昭和30年(1955年)、奈半利町に嫁入り

 結婚前、ご主人をマグロ漁船に見送るため、初めて奈半利町を訪ました。「自分が山のほうの生まれやきねー。海は開けちゅうきね。やっぱり気持ちが良かったね。山ばっかり見よって。あの時分はねー、室戸岬もにぎやかだったきね。ほらぁね、活気づいちょったきね」。

 昭和30年(1955年)2月、奈半利町に嫁入りに来ました。かつてマグロ遠洋漁業日本一と言われた室戸市に隣接する奈半利町。ご主人はマグロ遠洋漁船の乗組員で、3カ月に一度しか港に戻りませんでした。

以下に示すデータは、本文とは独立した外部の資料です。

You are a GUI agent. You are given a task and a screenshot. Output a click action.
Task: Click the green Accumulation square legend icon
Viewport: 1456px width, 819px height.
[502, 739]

「室戸の漁船の乗組員の嫁さんらはね、結構ねぇ開けちょったき、室戸は。遊んだりしよったらしいね。あたしらは、奈半利におるでしょう。漁船の人おらんやかね。見渡してもねー、乗組員の嫁さんはおらんやん。ほんで友達やいうてもね、ないしね」。

 嫁入り先は、奈半利町六本松(ろっぽんまつ)。国有林の貯木場があり、伐採された木材の一大集積地でした。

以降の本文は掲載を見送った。